Reproduce the entries beneath exactly, without their images.

------------------------------------------------------------------------

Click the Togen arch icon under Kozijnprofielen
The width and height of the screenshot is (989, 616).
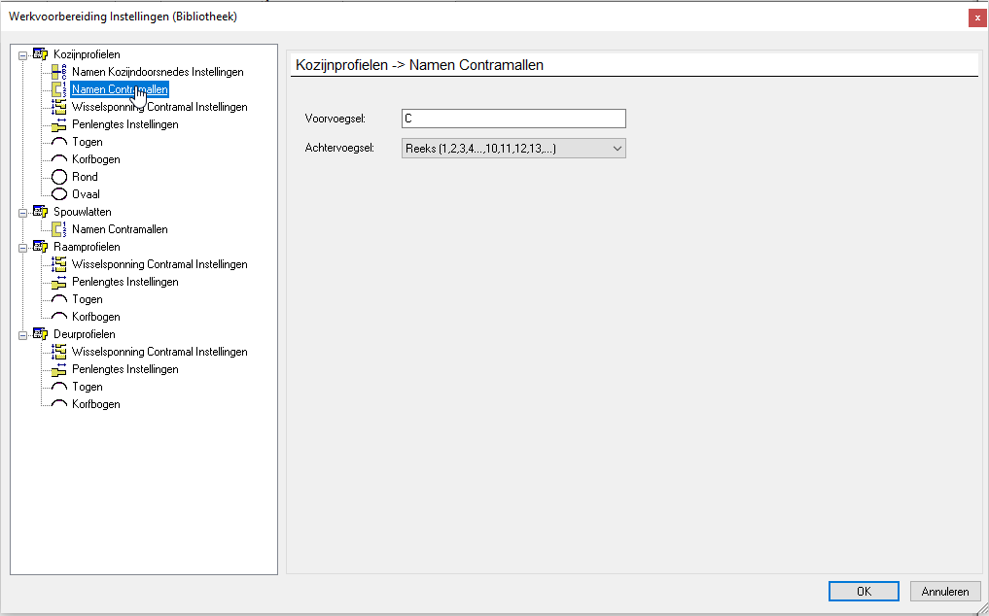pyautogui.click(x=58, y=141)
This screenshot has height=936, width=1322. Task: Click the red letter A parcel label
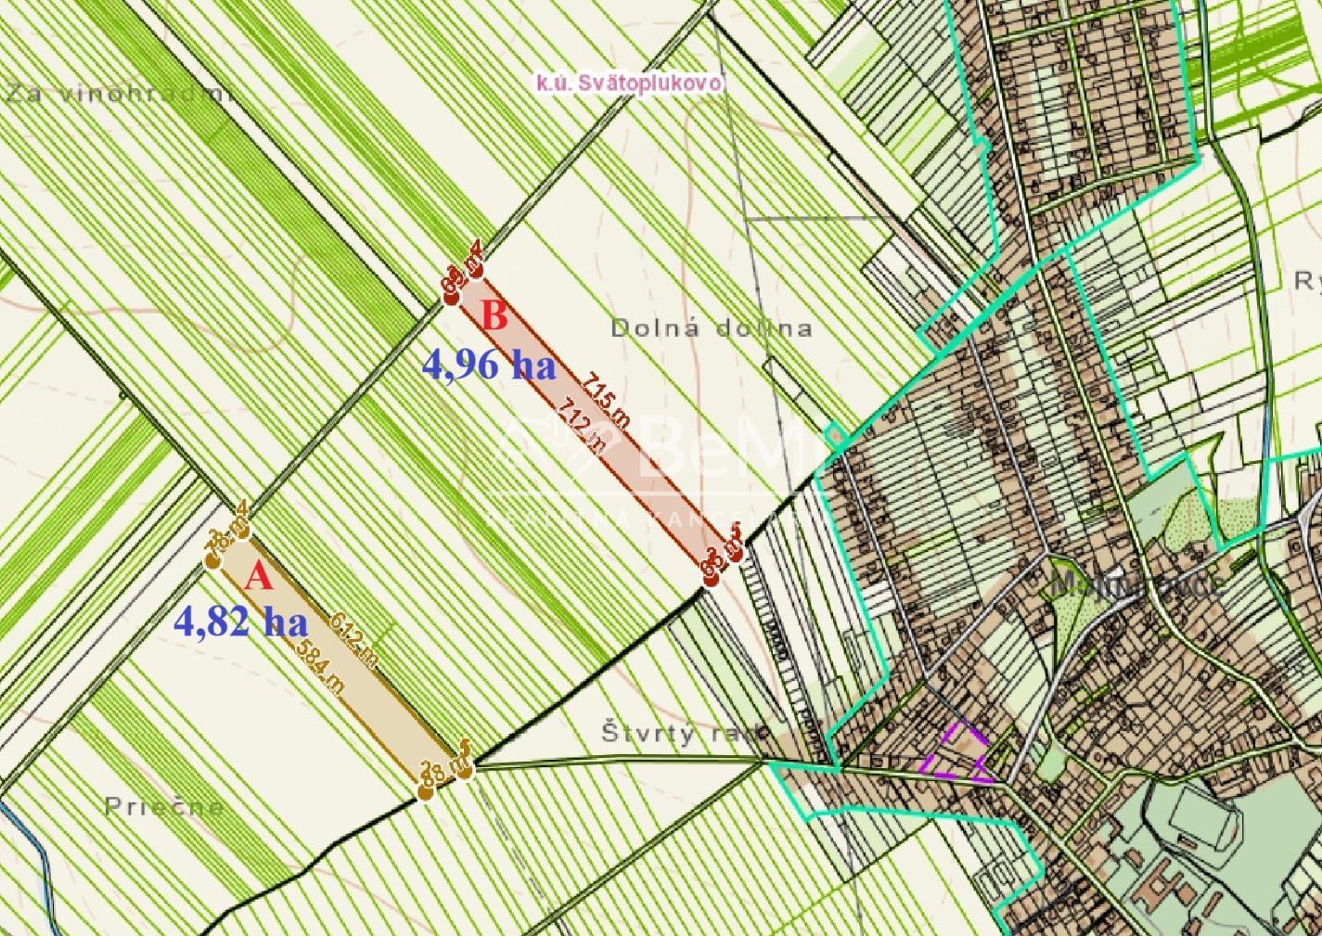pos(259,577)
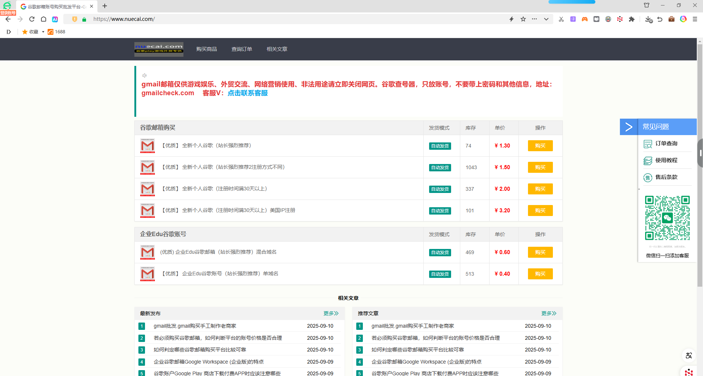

------------------------------------------------------------------------

**OUTPUT OF THE TASK**
Click the Togen arch icon under Kozijnprofielen
The width and height of the screenshot is (989, 616).
pyautogui.click(x=58, y=141)
This screenshot has height=936, width=1322. Task: Click the red letter A parcel label
pos(259,577)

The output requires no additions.